Der neunte Kreis (32. Gesang) ist ziemlich steil zum Mittelpunkt abfallend. Der Boden ist mit Eis bedeckt, und die Kälte erfüllt den Dichter mit Schauder. Hier weinen die Brudermörder und die Verräter des Vaterlandes. Einer will seinen Namen nicht nennen: Es ist ein Florentiner, dessen Verrat die Niederlage bei Montaperti zur Folge hatte. Dann fährt Dante fort (V. 124–139):
Wir waren schon entfernt von dieser Brut,
Da sah ich zwei zusammen eingefroren:
Der Kopf des Einen war des Andern Hut.
Und, wo der Schädel grenzet an den Nacken,
Sah ich, wie man im Hunger Brot verschlingt,
Des obern Kopfes Zahn den untern packen.
Nicht anders hat vor Wut die Schläf’ und Stirn
Des Menalippus Tydeus einst zerklaubet,
Wie der des Andern Schädel, Haut und Hirn.

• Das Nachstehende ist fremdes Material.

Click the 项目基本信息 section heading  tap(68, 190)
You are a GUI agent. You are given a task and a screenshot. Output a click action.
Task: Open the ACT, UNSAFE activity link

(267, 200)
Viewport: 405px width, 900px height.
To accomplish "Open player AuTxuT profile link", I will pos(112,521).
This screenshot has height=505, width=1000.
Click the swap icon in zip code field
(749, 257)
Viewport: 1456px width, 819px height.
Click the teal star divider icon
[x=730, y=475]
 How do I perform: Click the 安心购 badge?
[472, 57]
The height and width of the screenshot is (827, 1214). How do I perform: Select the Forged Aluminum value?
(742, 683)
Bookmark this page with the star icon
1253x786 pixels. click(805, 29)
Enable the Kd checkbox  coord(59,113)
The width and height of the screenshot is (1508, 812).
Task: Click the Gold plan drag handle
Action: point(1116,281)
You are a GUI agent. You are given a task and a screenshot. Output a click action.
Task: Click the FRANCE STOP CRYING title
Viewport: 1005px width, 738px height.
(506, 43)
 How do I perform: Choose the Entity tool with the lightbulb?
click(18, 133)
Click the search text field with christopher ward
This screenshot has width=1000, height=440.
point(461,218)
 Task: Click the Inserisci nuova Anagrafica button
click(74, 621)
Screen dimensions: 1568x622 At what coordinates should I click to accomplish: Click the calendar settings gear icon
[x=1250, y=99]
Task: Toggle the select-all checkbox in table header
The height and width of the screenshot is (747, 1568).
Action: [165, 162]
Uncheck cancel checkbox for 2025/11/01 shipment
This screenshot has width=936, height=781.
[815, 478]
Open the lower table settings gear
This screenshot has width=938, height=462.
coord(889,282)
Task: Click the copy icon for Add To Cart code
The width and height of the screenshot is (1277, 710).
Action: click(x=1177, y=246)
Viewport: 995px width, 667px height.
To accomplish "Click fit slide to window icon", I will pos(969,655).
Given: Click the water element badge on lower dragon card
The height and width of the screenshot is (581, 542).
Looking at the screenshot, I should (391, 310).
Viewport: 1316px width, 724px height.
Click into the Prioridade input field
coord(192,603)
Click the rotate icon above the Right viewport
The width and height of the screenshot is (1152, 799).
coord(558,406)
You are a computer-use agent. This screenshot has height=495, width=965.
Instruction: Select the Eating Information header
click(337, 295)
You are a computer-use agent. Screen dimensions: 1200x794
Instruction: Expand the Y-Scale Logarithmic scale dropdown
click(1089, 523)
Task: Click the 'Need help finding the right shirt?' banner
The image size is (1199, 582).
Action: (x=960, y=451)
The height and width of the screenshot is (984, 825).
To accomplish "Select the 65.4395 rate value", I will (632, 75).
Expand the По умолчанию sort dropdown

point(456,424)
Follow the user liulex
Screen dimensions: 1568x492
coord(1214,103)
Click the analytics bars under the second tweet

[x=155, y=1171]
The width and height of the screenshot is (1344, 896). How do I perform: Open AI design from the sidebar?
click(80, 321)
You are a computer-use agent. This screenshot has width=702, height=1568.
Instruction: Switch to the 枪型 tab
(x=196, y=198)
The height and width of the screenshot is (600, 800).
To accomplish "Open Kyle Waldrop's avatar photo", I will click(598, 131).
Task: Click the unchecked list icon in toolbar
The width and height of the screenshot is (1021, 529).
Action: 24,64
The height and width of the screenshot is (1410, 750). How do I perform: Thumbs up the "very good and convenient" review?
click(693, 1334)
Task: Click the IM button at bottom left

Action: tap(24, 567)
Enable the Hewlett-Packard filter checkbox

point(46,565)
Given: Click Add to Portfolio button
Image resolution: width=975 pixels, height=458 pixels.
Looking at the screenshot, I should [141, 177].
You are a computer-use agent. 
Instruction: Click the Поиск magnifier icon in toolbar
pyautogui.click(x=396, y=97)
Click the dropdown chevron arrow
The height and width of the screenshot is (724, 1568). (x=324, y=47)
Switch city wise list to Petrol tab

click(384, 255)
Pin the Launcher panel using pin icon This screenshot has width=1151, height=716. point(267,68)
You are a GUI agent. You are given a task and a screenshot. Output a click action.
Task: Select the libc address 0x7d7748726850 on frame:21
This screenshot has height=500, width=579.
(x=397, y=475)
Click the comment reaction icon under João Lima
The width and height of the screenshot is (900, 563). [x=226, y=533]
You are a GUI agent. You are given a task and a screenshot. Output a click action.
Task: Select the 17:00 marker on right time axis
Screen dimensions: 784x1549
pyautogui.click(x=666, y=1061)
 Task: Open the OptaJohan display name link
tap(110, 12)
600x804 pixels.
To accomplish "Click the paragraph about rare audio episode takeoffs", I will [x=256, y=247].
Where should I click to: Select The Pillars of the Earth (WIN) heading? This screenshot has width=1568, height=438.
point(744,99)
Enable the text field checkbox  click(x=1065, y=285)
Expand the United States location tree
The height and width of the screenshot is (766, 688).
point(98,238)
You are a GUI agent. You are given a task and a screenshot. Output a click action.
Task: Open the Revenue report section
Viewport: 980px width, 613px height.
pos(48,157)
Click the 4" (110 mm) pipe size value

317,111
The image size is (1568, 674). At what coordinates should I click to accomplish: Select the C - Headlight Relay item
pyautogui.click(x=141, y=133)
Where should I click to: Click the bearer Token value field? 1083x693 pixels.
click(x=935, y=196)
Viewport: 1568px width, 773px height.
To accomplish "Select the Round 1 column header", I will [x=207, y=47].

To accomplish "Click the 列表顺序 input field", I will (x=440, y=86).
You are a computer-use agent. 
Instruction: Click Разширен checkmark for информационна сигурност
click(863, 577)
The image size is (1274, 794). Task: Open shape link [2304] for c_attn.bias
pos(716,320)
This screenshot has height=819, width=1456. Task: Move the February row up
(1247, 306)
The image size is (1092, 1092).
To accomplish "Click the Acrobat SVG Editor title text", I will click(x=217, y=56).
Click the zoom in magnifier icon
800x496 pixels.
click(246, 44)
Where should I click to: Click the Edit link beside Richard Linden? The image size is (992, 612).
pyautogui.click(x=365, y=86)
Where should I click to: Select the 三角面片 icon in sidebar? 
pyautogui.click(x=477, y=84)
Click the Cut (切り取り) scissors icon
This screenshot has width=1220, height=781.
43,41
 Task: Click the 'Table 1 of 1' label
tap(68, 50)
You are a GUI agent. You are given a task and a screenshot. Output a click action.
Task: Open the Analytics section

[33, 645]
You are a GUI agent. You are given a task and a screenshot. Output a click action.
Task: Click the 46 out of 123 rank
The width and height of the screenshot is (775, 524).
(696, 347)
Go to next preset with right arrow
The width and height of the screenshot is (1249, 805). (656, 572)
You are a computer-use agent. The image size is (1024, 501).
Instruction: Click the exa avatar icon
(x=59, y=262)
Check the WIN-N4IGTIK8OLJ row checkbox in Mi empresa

„O du,“ rief ich, „des viehische Gebärden
Haß gegen den beweisen, den du nagst,
Dein Schicksal kundtun, wenn du Wahrheit sagst;
Will rächen deinen Ruf an jenen dort,
Wofern du ihn mit Fug und Recht verklagst.
Wenn die, womit ich spreche, nicht verdorrt.“
Seinen Verrat büßt auch der Ghibelline Ugolino (33. Gesang, V. 1–90):
Da hob vom angefreßnen Hinterkopfe
Der grause Sünder seinen Mund empor
Und wischt ihn ab in seines Feindes Schopfe.
Dann fing er an: „Soll ich den grimmen Schmerz
Erneuern? Eh’ ich noch davon erzähle,
Zermalmt das Angedenken schon mein Herze.
Doch sollen meine Worte diesem schnöden
Verräter eine Saat der Schande sein,
So wirst zugleich mich weinen sehn und reden.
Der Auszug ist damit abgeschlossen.